----- Passage provided -----

Nuts….a nutrient powerhouse
Nuts are one of the first foods that most people will think of when asked to come up with a healthy snack suggestion.
Fruit, vegetables and nuts! But apart from the obvious “they’re good for you” line…WHY?
Aside from being an easy, on the go snack, these nutrient powerhouses contain essential vitamins, minerals, protein and omega 3 fatty acids. Yes, they may often be high in calories, but these are not empty calories. Meaning that you stay fuller for longer and are helping your body to meet macro and micro nutrient requirements for the day.
Proving the point that sometimes it’s just about getting back to basics and eating the original “superfoods”. Studies have shown that nuts have some pretty positive health benefits with regards to certain chronic health conditions. Research published in 2008 (based on epidemiological studies) reported that those who consistently ate nuts within their diets reduced their risk of cardiovascular disease by 35%.
Possibly the most convincing of studies was an analysis of 120,000 individuals followed over a 30 year period. It was concluded that those who ate nuts lived longer than those who didn’t, and also had higher levels of HDL cholesterol (our “good” cholesterol) and lower levels of LDL cholesterol (our “bad” cholesterol). In addition to healthier blood pressure.

----- Data section -----

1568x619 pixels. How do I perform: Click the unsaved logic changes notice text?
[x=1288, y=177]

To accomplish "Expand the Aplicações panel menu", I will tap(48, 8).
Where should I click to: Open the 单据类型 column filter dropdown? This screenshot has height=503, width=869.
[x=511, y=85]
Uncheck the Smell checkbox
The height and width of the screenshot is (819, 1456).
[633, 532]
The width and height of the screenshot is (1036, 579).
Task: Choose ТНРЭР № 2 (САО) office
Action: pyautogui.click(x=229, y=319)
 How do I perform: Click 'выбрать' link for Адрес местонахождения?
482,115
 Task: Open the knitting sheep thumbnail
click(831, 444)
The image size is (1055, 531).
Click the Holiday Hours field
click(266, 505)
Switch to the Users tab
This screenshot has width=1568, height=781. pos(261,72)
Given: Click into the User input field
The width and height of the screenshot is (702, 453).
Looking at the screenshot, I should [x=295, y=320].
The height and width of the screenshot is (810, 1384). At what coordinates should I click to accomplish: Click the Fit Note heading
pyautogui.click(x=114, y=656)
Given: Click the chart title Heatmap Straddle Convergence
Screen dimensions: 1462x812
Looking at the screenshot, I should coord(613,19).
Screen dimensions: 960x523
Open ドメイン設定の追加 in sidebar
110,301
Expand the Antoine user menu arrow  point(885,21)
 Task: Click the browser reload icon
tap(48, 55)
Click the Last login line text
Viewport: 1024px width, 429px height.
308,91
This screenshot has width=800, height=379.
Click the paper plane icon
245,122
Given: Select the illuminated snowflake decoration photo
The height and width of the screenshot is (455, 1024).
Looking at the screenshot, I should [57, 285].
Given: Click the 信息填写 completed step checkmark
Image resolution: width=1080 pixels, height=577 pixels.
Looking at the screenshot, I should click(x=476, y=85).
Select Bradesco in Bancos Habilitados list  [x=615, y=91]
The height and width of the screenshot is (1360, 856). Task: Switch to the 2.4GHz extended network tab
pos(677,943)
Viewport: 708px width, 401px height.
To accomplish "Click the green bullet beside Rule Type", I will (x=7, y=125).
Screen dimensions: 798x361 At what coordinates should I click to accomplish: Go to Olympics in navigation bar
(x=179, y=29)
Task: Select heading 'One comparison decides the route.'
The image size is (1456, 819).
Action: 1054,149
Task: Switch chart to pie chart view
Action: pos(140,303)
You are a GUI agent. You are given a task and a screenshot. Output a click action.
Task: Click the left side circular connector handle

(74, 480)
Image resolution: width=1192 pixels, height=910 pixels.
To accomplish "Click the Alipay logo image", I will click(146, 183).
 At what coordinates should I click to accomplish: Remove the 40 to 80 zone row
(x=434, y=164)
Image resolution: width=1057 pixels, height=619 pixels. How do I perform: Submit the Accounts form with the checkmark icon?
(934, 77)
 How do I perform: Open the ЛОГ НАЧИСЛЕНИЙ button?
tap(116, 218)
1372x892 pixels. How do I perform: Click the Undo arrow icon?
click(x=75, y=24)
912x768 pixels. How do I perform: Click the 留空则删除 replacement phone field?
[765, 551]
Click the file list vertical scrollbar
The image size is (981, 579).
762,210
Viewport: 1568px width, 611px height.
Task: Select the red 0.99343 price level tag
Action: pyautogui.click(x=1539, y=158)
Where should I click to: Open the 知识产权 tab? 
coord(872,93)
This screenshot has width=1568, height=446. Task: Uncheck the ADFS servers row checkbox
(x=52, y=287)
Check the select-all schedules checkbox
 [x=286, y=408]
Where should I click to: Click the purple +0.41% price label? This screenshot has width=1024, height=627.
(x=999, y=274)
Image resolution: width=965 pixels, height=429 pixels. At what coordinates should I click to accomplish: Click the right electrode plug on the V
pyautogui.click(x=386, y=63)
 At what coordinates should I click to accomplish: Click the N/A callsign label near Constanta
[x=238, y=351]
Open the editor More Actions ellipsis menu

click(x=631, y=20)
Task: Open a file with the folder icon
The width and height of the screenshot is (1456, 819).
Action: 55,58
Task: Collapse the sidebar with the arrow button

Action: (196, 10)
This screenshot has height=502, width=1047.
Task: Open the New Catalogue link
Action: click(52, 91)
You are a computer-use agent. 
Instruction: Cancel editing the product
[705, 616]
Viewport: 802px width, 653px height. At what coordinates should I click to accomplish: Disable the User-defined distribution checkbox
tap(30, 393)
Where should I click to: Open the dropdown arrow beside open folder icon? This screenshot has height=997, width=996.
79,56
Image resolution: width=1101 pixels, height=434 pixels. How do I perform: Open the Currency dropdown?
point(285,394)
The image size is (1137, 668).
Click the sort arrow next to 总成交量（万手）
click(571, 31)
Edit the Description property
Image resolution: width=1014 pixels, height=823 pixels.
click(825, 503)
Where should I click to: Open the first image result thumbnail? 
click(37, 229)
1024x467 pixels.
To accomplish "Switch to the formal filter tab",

-----

* _What is being asked_: Extract the full text about nuts, reproducing every word and mark unchanged. The material placed after the text about nuts is separate from that text.

* _Task solution_:
Nuts….a nutrient powerhouse
Nuts are one of the first foods that most people will think of when asked to come up with a healthy snack suggestion.
Fruit, vegetables and nuts! But apart from the obvious “they’re good for you” line…WHY?
Aside from being an easy, on the go snack, these nutrient powerhouses contain essential vitamins, minerals, protein and omega 3 fatty acids. Yes, they may often be high in calories, but these are not empty calories. Meaning that you stay fuller for longer and are helping your body to meet macro and micro nutrient requirements for the day.
Proving the point that sometimes it’s just about getting back to basics and eating the original “superfoods”. Studies have shown that nuts have some pretty positive health benefits with regards to certain chronic health conditions. Research published in 2008 (based on epidemiological studies) reported that those who consistently ate nuts within their diets reduced their risk of cardiovascular disease by 35%.
Possibly the most convincing of studies was an analysis of 120,000 individuals followed over a 30 year period. It was concluded that those who ate nuts lived longer than those who didn’t, and also had higher levels of HDL cholesterol (our “good” cholesterol) and lower levels of LDL cholesterol (our “bad” cholesterol). In addition to healthier blood pressure.